-- START OF Selected excerpt --
We are home, but everything is not the same as the way we left it. Helen and Mrs. Hall decided, while I was gone, to stop sleeping in their chicken tractor roost and to stop laying eggs in the nest box, but instead are sleeping on top of my cement elephant (which was meant to be a fountain but has become a vine covered planter) and laying eggs on the porch and on the ground under the elephant. I think it's kind of cute to have chickens perched on an elephants head in the back yard, but I don't think it is the most sensible place to sleep while it's raining, nor is it the most safe place to sleep should a predator actually make it past the neighbors dogs. Chickens do not have a reputation for being sensible, so I'll have to help them out by re-training them. Party is over ladies, back to chicken behavior boot camp!
I can tell by the variety of vegetables and herbs that I was able to pick from the garden on Saturday morning, that the garden hasn't missed me much. The weeds definitely haven't missed me, since they are flourishing right along with the vegetables. With some of the many eggs Helen and Mrs. Hall deposited in weird locations, mom created a veggie omelet masterpiece to give us energy while she, Jamie, and I cleaned the front porch and did other chores. I always know when someone volunteers to help me clean that it's time to pay some attention to my housekeeping. When mom messaged me while I was out of town to ask if I meant to leave piles of torn apart garlic bulbs on the front porch, I had a faint recollection of leaving it look more like a potting shed than a attractive entry to our home. The porch got the kind of deep cleaning that involved the serious elbow grease that can only be achieved under a mother's direction, so I shall no longer be an embarrassment to my neighbors. Although I'm not sure even a squeaky clean front porch can compensate for chickens sleeping on an elephant head.
We opened the second to last bottle of the Feb. 2012, Strawberry vintage, one of my home made favorites so far. I'm sad that's it is almost gone, but I needed a drink after what I saw inside my house upon returning from our long absence.
I've learned, the hard way, that it's important to take out the trash, and to not leave any fresh fruit sitting in bowls on the counter when I'm going to be gone for several days. I have also learned that an innocent and not quite ripe tomato can ripen and turn to a varnish dissolving acid puddle on a quick trip away. I once forgot a banana in the trunk of my car and was nearly convinced that I would need an exorcism to remove the unholy smell. So, before I left for a month away I made sure to double check that I didn't leave anything fruity out where it could go feral.
-- END OF Selected excerpt --
-- START OF Supplied material --
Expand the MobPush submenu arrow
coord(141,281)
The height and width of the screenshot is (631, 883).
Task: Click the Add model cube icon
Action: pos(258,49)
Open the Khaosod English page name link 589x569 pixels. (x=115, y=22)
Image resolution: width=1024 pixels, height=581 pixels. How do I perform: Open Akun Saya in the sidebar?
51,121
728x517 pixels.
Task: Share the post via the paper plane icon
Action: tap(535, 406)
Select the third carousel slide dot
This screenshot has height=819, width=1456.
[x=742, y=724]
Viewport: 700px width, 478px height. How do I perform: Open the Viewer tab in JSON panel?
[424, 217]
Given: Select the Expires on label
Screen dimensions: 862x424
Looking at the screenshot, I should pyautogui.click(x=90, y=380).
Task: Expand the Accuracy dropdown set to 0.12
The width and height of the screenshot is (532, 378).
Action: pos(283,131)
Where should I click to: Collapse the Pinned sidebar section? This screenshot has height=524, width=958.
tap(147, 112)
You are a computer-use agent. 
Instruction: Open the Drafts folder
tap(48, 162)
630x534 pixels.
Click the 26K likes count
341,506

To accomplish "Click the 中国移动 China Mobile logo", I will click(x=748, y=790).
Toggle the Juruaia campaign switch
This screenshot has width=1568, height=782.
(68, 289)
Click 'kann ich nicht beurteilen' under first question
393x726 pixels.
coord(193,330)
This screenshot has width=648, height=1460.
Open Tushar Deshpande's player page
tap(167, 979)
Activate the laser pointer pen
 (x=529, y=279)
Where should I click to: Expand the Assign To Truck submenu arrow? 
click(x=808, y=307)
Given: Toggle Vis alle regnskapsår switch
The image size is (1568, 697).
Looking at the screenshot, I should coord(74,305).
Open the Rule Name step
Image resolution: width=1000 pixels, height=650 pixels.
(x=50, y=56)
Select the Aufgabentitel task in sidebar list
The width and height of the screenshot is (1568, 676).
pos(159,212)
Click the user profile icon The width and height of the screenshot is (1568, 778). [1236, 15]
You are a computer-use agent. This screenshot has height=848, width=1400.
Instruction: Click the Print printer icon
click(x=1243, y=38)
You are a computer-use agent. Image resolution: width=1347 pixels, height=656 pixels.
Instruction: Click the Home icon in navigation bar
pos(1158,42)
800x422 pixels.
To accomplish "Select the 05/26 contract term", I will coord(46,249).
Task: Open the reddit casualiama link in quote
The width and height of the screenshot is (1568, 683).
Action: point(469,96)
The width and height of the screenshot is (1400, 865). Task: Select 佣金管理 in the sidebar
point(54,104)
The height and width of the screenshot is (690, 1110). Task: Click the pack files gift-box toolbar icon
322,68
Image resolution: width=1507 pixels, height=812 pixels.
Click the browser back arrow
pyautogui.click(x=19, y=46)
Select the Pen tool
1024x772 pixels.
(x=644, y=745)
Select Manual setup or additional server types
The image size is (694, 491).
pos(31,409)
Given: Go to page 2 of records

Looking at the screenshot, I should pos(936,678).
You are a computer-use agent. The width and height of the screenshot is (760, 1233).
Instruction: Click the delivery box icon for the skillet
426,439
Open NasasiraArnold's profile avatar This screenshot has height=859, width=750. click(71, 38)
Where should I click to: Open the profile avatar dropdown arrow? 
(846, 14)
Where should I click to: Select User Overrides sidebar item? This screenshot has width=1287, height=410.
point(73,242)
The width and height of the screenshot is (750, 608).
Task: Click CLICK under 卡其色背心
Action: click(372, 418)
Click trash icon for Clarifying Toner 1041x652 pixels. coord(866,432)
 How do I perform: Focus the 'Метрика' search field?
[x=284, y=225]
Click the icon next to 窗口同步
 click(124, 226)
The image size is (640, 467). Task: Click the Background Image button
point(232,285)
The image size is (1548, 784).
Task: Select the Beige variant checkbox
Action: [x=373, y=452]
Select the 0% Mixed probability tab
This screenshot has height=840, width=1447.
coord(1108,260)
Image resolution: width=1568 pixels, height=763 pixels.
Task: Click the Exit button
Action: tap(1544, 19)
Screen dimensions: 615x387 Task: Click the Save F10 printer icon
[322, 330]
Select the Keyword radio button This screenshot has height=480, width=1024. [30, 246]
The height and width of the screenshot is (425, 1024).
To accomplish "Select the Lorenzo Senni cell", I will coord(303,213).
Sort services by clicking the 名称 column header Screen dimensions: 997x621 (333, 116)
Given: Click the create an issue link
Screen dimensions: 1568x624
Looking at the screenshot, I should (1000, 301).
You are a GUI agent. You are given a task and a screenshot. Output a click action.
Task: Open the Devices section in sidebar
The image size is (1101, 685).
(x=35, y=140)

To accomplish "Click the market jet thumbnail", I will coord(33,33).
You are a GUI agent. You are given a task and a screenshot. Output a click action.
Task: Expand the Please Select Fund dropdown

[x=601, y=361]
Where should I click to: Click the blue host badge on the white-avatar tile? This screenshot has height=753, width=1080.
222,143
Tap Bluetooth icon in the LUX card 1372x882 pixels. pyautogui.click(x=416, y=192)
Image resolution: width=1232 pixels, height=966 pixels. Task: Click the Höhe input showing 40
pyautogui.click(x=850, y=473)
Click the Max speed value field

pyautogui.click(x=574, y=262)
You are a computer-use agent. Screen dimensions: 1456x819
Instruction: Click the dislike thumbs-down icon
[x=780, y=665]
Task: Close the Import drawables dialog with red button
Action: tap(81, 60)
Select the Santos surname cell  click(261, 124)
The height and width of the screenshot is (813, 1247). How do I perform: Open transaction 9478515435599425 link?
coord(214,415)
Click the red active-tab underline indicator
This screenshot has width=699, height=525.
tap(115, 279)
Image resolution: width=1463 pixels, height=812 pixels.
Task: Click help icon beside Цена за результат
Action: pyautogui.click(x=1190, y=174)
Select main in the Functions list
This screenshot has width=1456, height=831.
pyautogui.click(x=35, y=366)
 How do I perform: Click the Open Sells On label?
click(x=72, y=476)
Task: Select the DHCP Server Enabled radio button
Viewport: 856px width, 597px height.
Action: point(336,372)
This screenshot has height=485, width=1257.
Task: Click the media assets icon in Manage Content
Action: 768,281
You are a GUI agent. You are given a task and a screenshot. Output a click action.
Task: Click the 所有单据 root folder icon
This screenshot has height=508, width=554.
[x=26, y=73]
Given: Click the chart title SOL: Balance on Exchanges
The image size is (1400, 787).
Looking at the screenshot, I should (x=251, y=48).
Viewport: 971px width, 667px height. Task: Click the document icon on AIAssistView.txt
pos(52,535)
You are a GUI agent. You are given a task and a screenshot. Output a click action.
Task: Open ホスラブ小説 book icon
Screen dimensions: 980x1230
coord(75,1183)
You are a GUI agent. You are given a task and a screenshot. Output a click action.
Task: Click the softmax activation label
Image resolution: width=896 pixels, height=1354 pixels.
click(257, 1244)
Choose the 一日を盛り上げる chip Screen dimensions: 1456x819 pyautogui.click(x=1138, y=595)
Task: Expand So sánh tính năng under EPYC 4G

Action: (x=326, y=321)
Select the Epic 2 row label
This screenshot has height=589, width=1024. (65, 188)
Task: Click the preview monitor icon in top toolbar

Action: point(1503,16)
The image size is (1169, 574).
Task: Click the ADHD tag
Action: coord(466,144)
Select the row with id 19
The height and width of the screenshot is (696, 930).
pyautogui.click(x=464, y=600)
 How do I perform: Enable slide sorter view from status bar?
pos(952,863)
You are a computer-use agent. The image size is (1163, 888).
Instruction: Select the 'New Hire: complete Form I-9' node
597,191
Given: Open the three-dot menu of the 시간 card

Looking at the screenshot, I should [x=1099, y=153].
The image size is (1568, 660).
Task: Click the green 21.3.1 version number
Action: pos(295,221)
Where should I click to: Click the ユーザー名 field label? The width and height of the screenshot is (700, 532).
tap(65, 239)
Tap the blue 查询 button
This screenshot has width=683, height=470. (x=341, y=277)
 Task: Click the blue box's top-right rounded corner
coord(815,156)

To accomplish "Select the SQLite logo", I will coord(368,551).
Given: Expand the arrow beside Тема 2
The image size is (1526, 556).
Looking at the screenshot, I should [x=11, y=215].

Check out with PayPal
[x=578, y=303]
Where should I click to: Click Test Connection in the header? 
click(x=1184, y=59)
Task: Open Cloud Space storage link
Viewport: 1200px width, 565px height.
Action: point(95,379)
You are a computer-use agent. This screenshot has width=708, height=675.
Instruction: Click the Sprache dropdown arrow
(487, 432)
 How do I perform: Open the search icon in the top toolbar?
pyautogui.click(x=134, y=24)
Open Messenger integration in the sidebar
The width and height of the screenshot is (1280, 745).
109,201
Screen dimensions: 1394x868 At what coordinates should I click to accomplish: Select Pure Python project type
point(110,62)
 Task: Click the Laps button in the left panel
-- END OF Supplied material --
Requests |
a: For each statement below, say yes or no depending on whether it agrees with the post about coming home, and quote the post's deciding words exactly: (i) While the writer was away, the hens kept laying their eggs in the nest box. (ii) Mom made a veggie omelet with some of the eggs the hens had laid. (iii) The bottle that was opened was the last one of the Feb. 2012 Strawberry vintage.
b: Identify every row that contains the string "switch", matching case exactly, and copy each of those rows in full.
The post about coming home and the rows were taken from separate, unrelated sources.

Answers to the exercises |
a:
(i) No: "to stop laying eggs in the nest box, but instead are sleeping on top of my cement elephant"
(ii) Yes: "With some of the many eggs Helen and Mrs. Hall deposited in weird locations, mom created a veggie omelet masterpiece"
(iii) No: "We opened the second to last bottle of the Feb. 2012, Strawberry vintage"

b:
Toggle the Juruaia campaign switch
Given: Toggle Vis alle regnskapsår switch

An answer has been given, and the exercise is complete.